Weighting is a very tricky discussion, and it can very quickly become very technical. There are lots of statistical techniques that one might use to figure out in the data which dimensions and which kinds of deprivations could weigh more heavily than others. By and large, when looking at multidimensional measures of poverty, as well as child poverty and how they are implemented for policy, they tend to use equal weighting of dimensions—key areas that are important in people’s lives. That is not to say that dimensions are not weighted, but there is a decision that all dimensions are equally important. In part, that is because it is difficult to make judgments about which one is more or less important than the other. Is access to health more important than access to education, for example?

Some would also argue that, on a rights-based approach, you have to value all these things equally, so equal weighting from that perspective makes the most sense. From a very practical perspective, it is also the most intuitive way to convey findings of these different indicators. It is easier to present them individually if we have rates of deprivation in relation to housing or access to food, for example, and also when they are combined in the summary statistics that we have been mentioning. Equal weighting is then more intuitive.

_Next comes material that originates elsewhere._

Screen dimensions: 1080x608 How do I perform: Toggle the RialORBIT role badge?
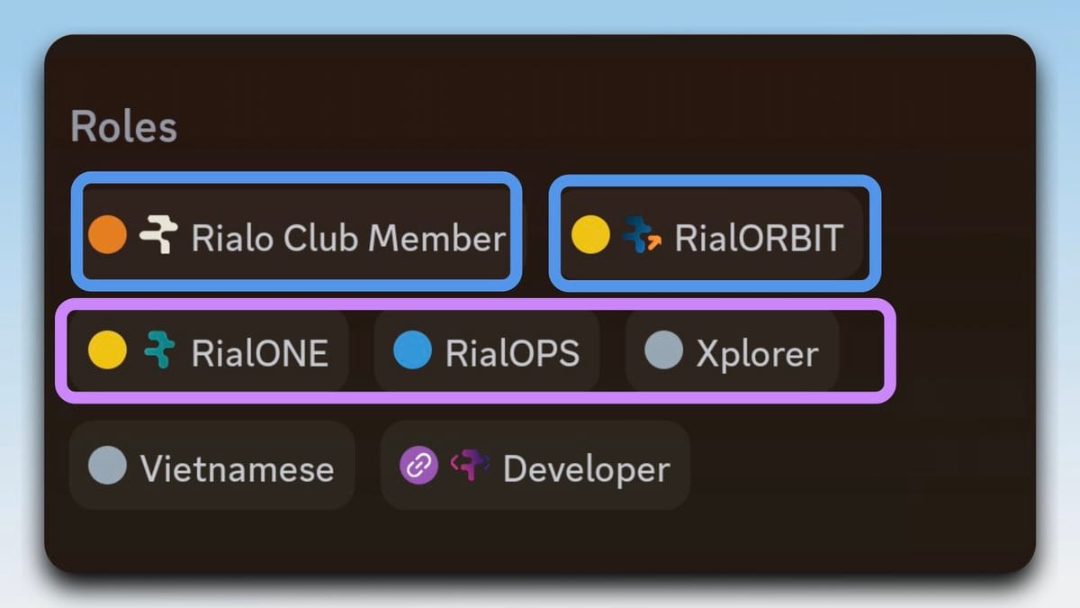[714, 236]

Q10            Dr Spencer: Do you mind if I come back on that? That is very helpful. It strikes me that if you have an equal weighting approach, that will lead policy makers, perhaps by preference, to tackle areas that are more easily resolved than more difficult ones, because then you see a bigger change in the metric for a certain intervention. I guess my question is whether there is a danger that that leads into a policy approach where you hit the low-hanging fruit, as opposed to really trying to tackle the entrenched, very difficult problems in policy.

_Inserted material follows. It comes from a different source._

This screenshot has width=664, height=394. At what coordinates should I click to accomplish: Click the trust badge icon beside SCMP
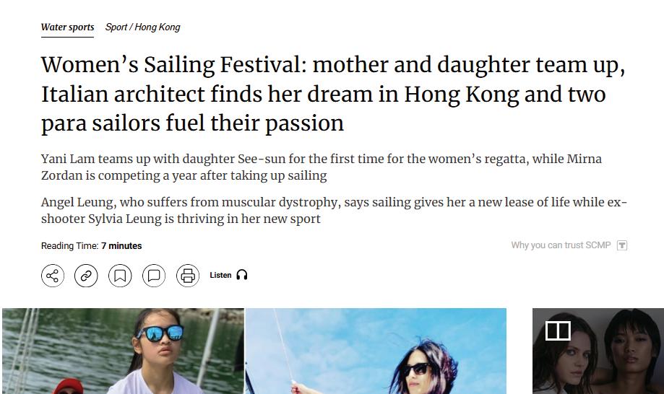tap(621, 245)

Dr Roelen: Yes, that is absolutely right. It is particularly a concern when you only use summary statistics, whereby you aggregate all the information across different dimensions into just one number. It is very easy to then hide the fact that one might have targeted the low-hanging fruits, and it is unclear that some of the other areas still suffer from a lot of deprivation. A common approach is therefore to use the summary statistic, where everything is lumped together, alongside a presentation of findings that break the summary statistic down into its various components—the different dimensions—so that you can come to a more nuanced understanding of where progress has been made, acknowledging that these might have been the easier areas to reach people or to make change, and indicating where a lot of progress still needs to happen.

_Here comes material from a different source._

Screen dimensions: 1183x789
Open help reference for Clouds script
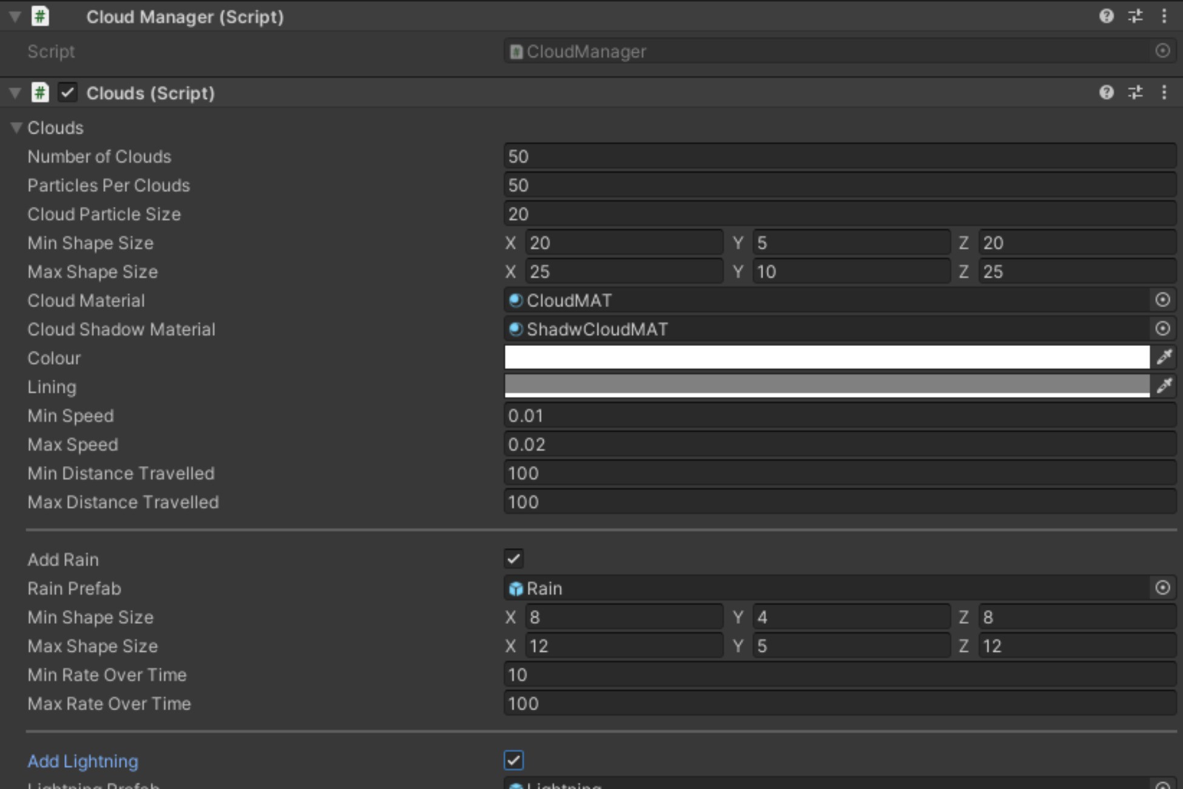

That also speaks to your point about the overlaps between these different dimensions. The overlap of deprivation between dimensions that are non-income related, such as education, health, water and sanitation and so on, is very dependent on context, but when we look at analyses that have looked at the overlap between income and multiple dimensions of poverty or material deprivations across contexts, from our own work, we see that it is almost split up in four groups, if you will. If you adjust rates so that they are equal across the different groups that are identified as income or multidimensionally poor, we see that there is about a quarter of the population that can be identified as being poor according to both indicators—income and material deprivation—and then there is about another quarter of the population who are only identified as poor using either income or these multidimensional measures. This holds in analyses of countries in the EU, as well as in lower and middle-income countries. So, the lack of overlap between income measures and multidimensional measures is quite persistent.

Dr Roche: Maybe I can add to that. The weight—why the weight? We like to say that the weight is the values—the normative value or the importance that you attribute to a particular element. For example, you may say that learning is very important, so being deprived in learning should have a really high weight—should have a really high value—whereas other elements, perhaps, are slightly less important, in relation to certain types of assets in the house. But health, for example—being free from hospitalisation, for example—is very important, so you give it more value.

There is an element there where it is possible to have this discussion at the policy level. It doesn’t have to be only technical. There is a discussion around building a consensus on what matters for the particular country and for the particular citizen. There are different ways to attribute weight. Some mechanisms consult the public on what they attribute more importance to in their lives or in relation to child poverty. As you rightly say, that links to a policy trade-off. We are constantly, in terms of policy, having to make a trade-off between putting resources in one place or another. Those trade-offs are linked, partly, also by those values. So that discussion should happen through the metric.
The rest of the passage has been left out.